From this room Paul would have seen the procession of the emperor go by, the clatter of the troops in procession and the triumphant parade of victorious athletes marching to the Coliseum. So he can say In the case of an athlete, “no one is crowned without competing according to the rules”. In his case he has run the race that was set before him and awaits a crown of everlasting life. Giving up on hope is always wrong…

In this hope then we can think of Pope Francis in Rome honouring the tomb of St Paul during the week of prayer for Christian unity this last January two thousand years after Pauls house arrest and beheading. I was there at the tomb representing the Archbishop of Canterbury and was accompanied by the Ecumenical Patriarch. In front of four thousand people, in the basilica of St Pauls Outside the walls, , the Pope took the two of us down to the tomb of St Paul in the centre of the church, and gripping us by the elbows, said words to the effect of  “ this is what can bring us together, this is our focus”. The flowering of the gospel that came through St Paul’s life and mission, is alive and well and speaking to us now, two thousand years later. Giving up on hope is always wrong.

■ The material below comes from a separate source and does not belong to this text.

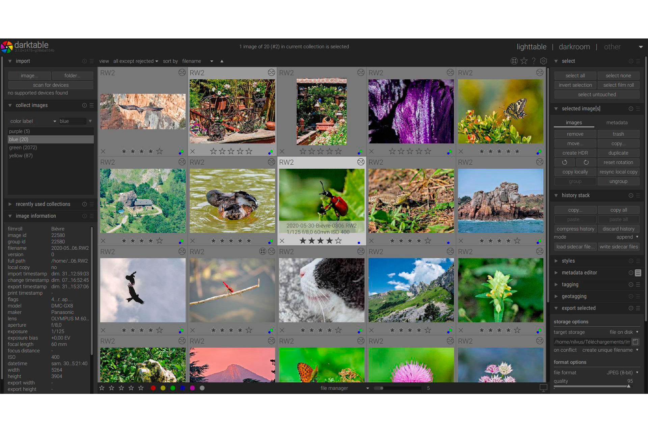Select the blue (20) collection in collect images

coord(50,139)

Then just this last week Pope Francis went on to say

The Lord asks of us a renewed openness: he asks us not to close ourselves against dialogue and encounter, but rather to accept all that is valid and positive that is offered to us even from those who think differently to us or who adopt different positions. Let us not focus on what divides us, but rather on that which unites us, seeking to know and love Christ better and to share the riches of His love…we are divided against ourselves. However we all have something in common: we believe in Jesus Christ, the Lord… in the Father, the Son and the Holy Spirit. We walk together, we are on the same path… let us help each other! Let us receive communion on the way. This spiritual ecumenism: walking the path of life together in our faith in Jesus Christ the Lord”

This is the faith of St Paul, this is the faith of Pope Francis, this is the faith of the church.